**Work required:** Leave no picture in, and give every entry again exactly.

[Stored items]
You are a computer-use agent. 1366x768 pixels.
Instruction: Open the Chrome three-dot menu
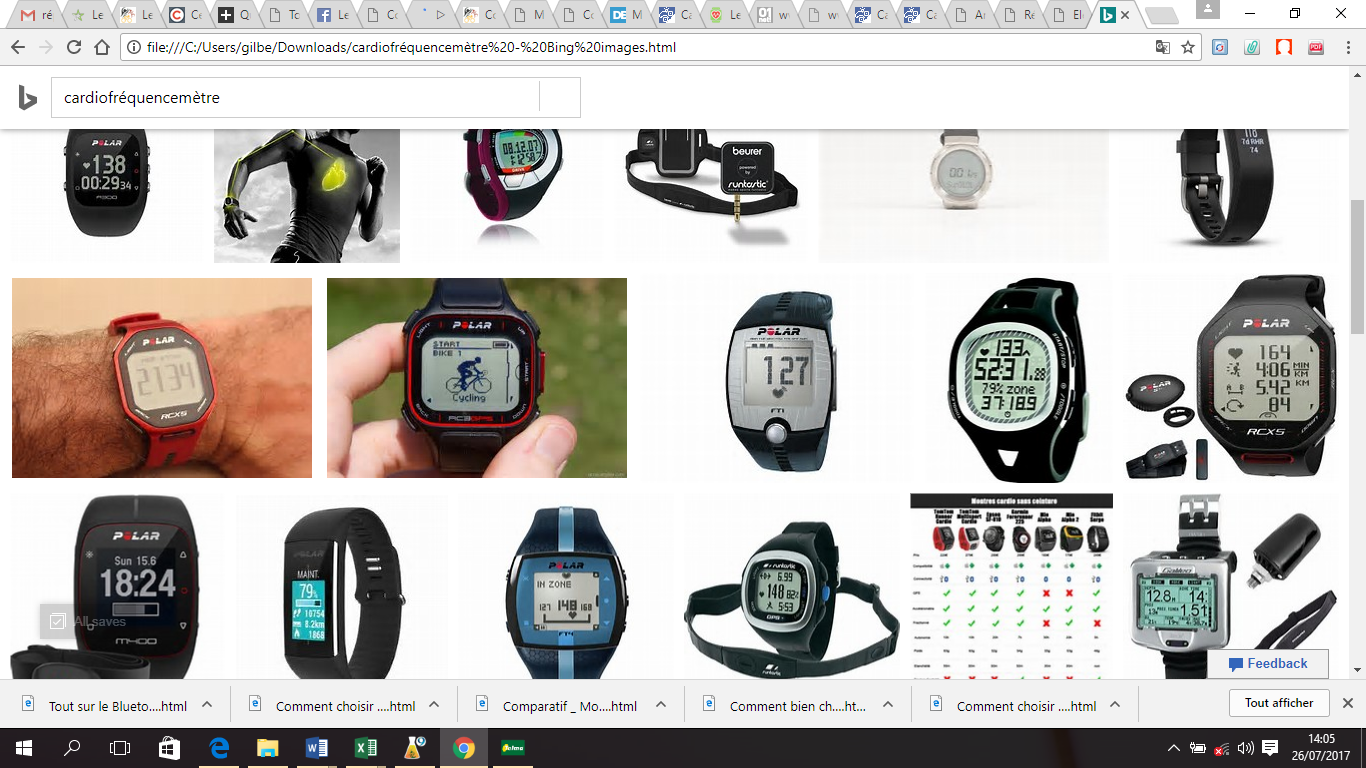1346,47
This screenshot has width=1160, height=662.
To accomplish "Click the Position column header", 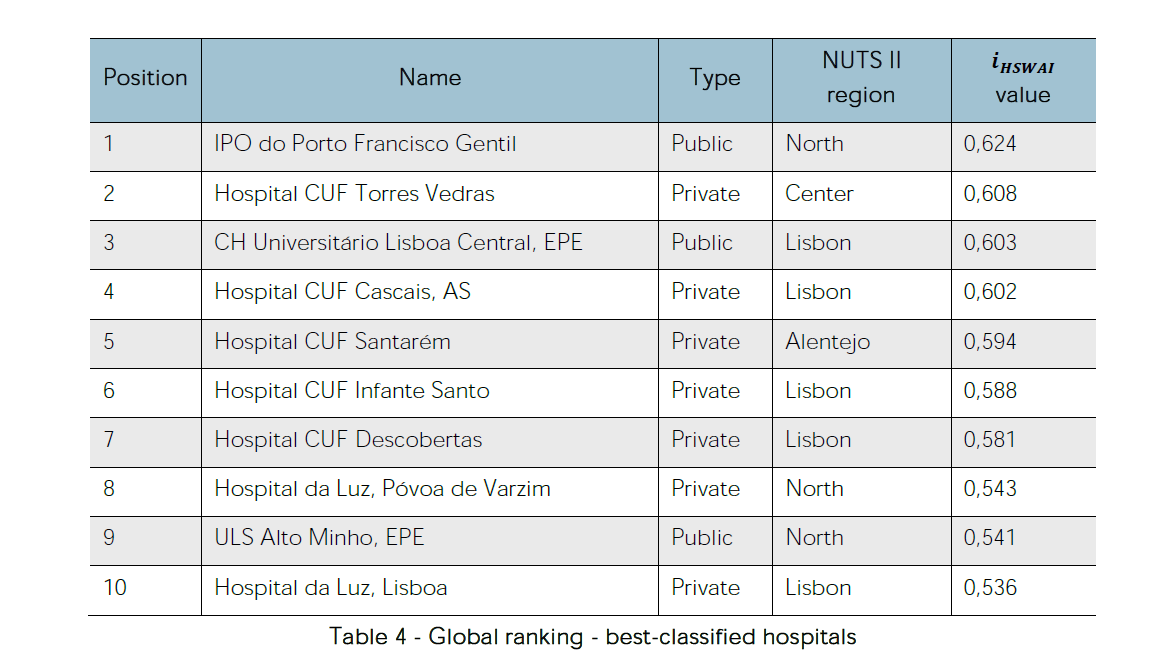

**Worked solution:**
You are a computer-use agent. 1366x768 pixels.
Instruction: Open the Chrome three-dot menu
1346,47
This screenshot has width=1160, height=662.
To accomplish "Click the Position column header", 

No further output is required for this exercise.